Actions to take.
1. According to the migraine device review, how long each day and over what minimum period must the supraorbital device be used to notice a significant reduction in headache days?
2. Write the next part of the migraine device review, picking up right after its final sentence.

For several years we have been using the TENS machines to stimulate the Peripheral Nervous System in order to get needed relief for chronic neuro-muscular problems. The same physiological principle is being used to stimulate the Central Nervous System. One of the stealthiest developments in the treatment of Migraines has been the technological development of devices that will control the episodes. Various regulatory issues have delayed their introduction in the commercial market but they will soon become an option if insurers start to cover them. Here is a review of the three devices that have been approved by the FDA.
Transcutaneous Supraorbital Neurostimulation. It is the first device that was approved by the FDA and its commercial name is “Cefaly.” It is applied on a set of electrodes on the forehead to stimulate both supraorbital nerves. According to a scientific study the device must be used for 20 minutes per day for at least three months in order to noticed a significant reduction of headache days. It has both a high-intensity and low-intensity settings in the USA; in the EU and Canada it has a preventive, acute and chronic settings. With an approximate cost of U$ 400, it is not yet covered by the Payors.

(Saved data entries)

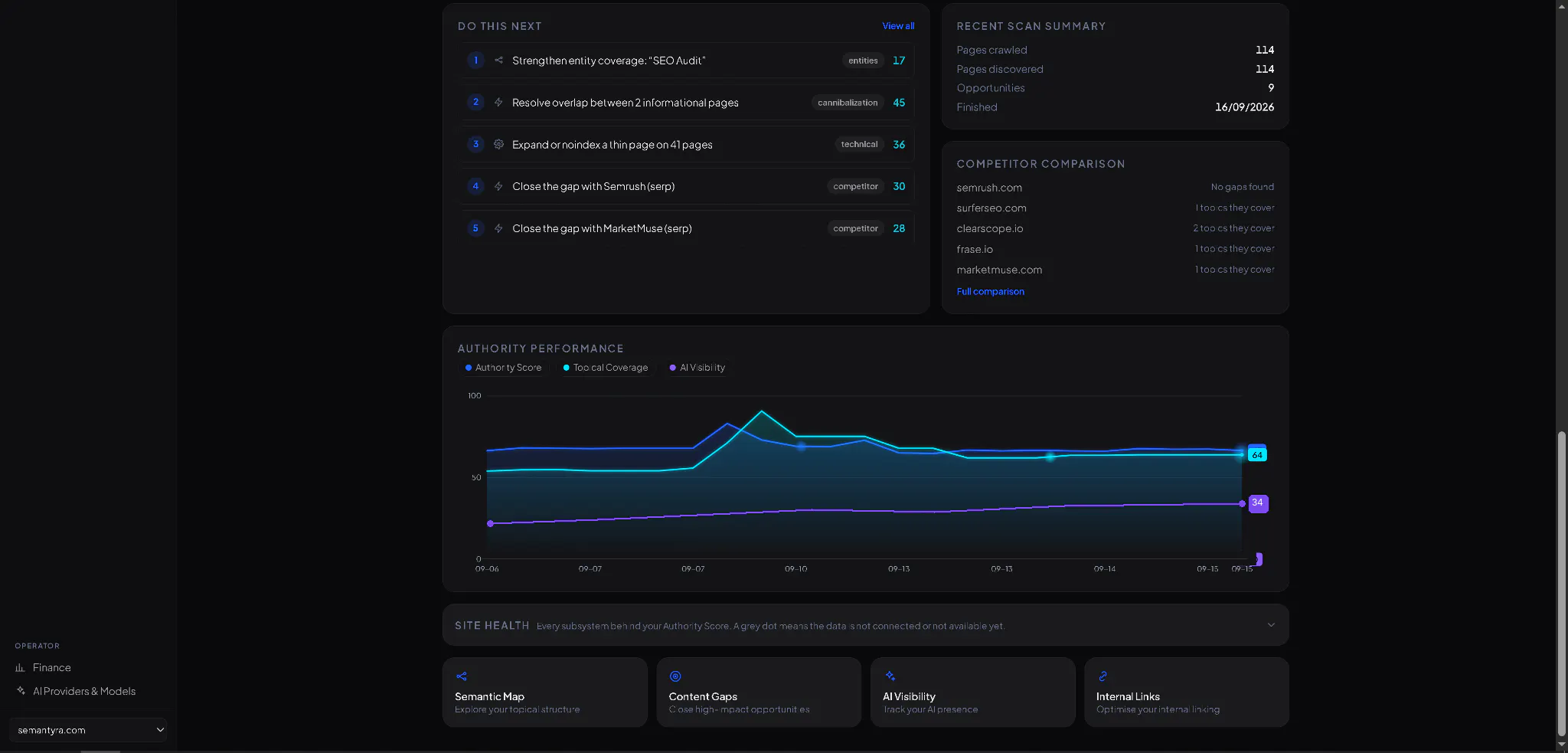
Task: Click the purple range handle on chart axis
Action: point(1259,559)
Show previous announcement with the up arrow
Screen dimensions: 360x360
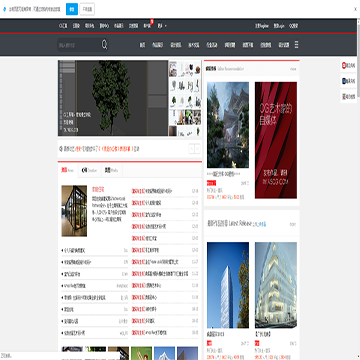coord(192,149)
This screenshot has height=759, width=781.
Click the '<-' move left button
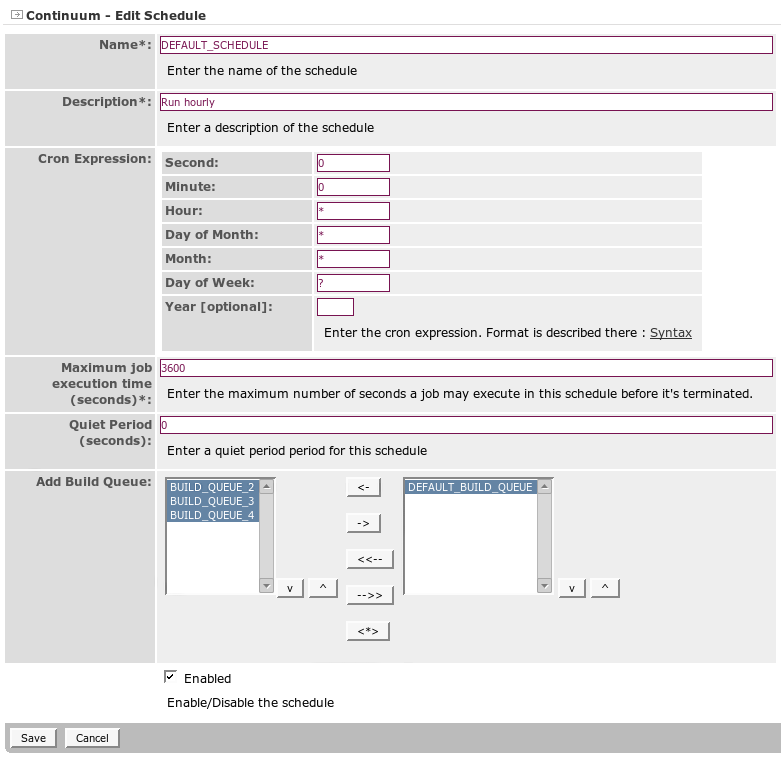pyautogui.click(x=363, y=487)
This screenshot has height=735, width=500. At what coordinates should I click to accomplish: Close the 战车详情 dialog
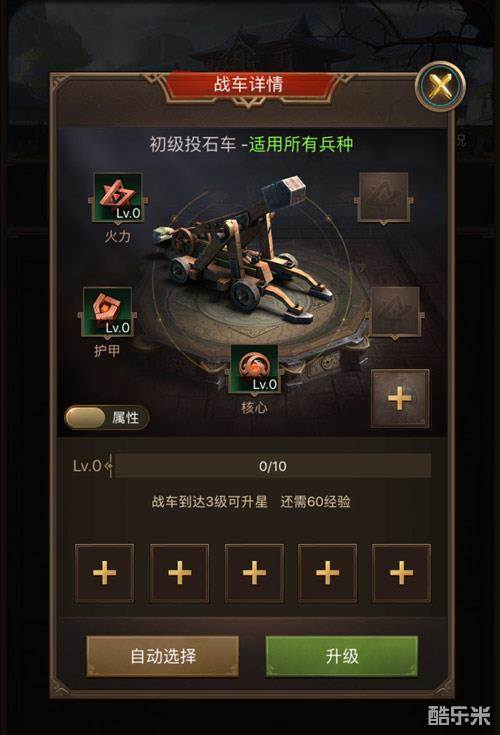tap(440, 86)
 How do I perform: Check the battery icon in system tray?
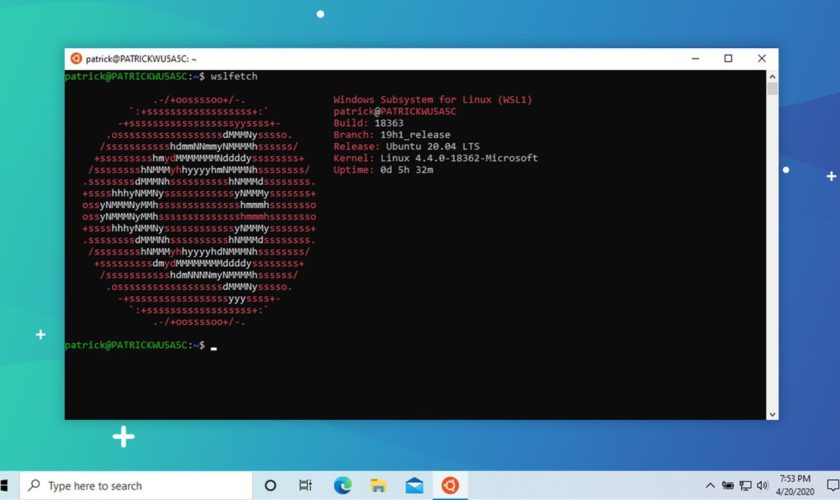pyautogui.click(x=728, y=486)
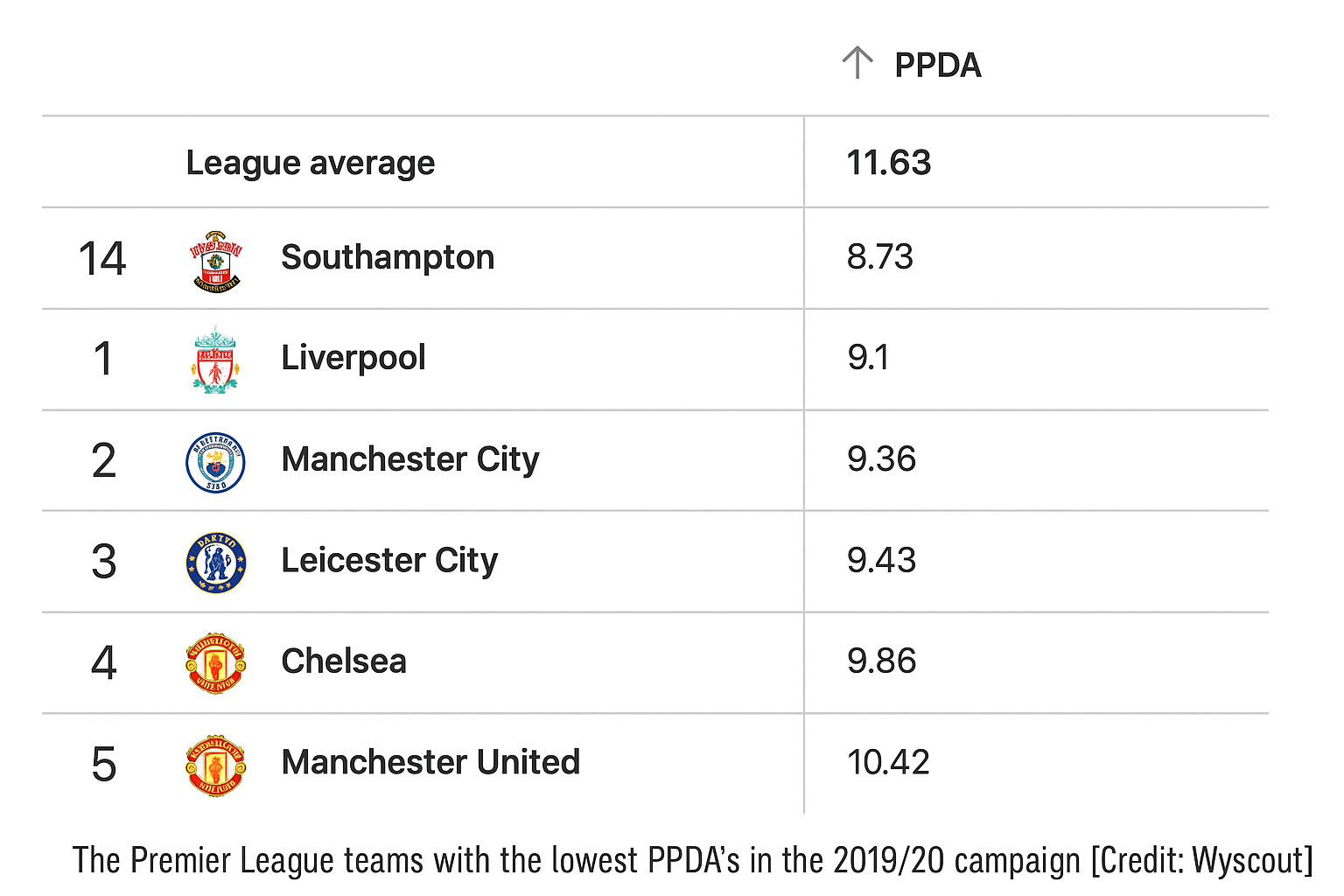Screen dimensions: 1344x896
Task: Click the Wyscout credit caption text
Action: click(692, 861)
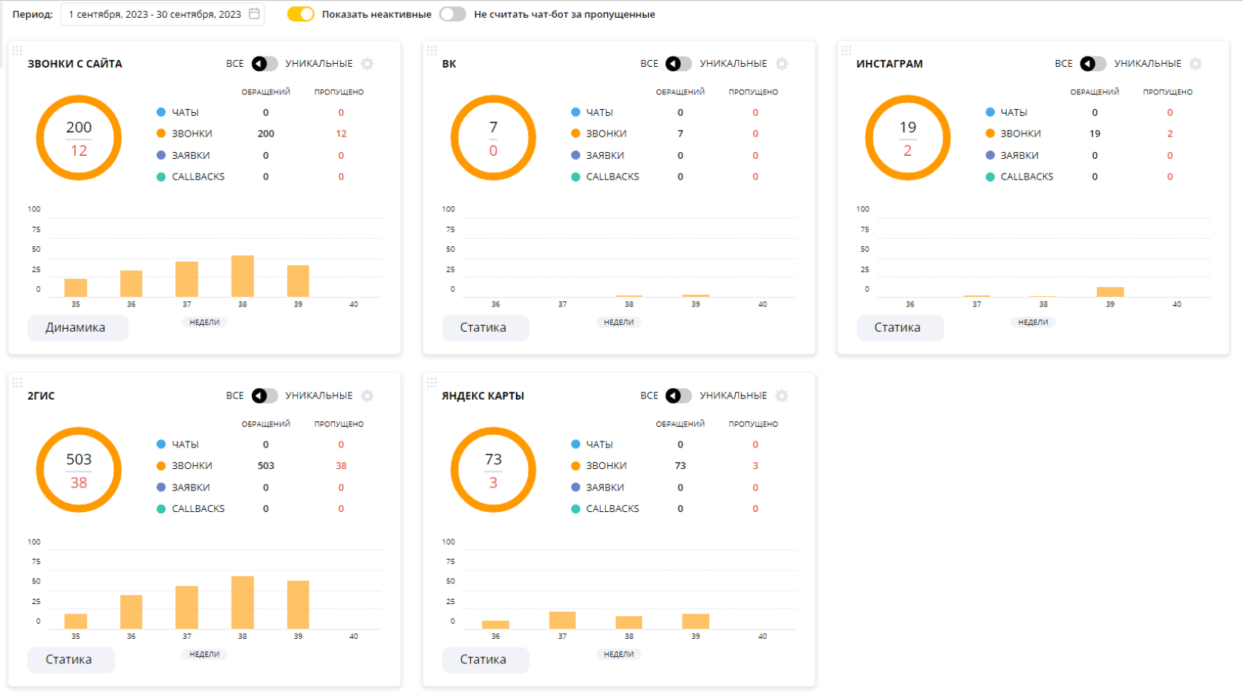Image resolution: width=1243 pixels, height=699 pixels.
Task: Click Недели selector under 2ГИС chart
Action: click(x=204, y=654)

Answers by item.
1. For 20 minutes per day for at least three months.

2.
Single-Pulse Transcranial Magnetic Stimulation. The second approved device is a single-pulse transcranial magnetic stimulator that is commercially available under the name “Spring TMS”; it is applied in the back of the skull and sends pulses forward up to the frontal area. It blocks the slow activation of cortical neurons dubbed as “cortical spreading depression” (CSD) that forms the basis of the auras patients experiment before an attack. A study found it effective at the beginning to wipe out the aura and the expected fit; the FDA has approved the deployment of two pulses right before an attack. In a preventive mode, 4 pulses are applied in both the morning and at night.It is only available to rent for 3 months with a price of U$ 150 per month.
Non-invasive Vagal Nerve Stimulation. The third device is a stimulator of the vagus nerve placed on the neck that is used for cluster headaches and set at two cycles in the treatment and prevention protocols. Two studies have shown that it can end an acute episode of cluster headache but it was not effective in the treatment of chronic cluster attacks. Also not effective in chronic migraines after 2 months, it might be effective at longer time points. It can block the CSD and down-regulate the thalamo-cortical pathways.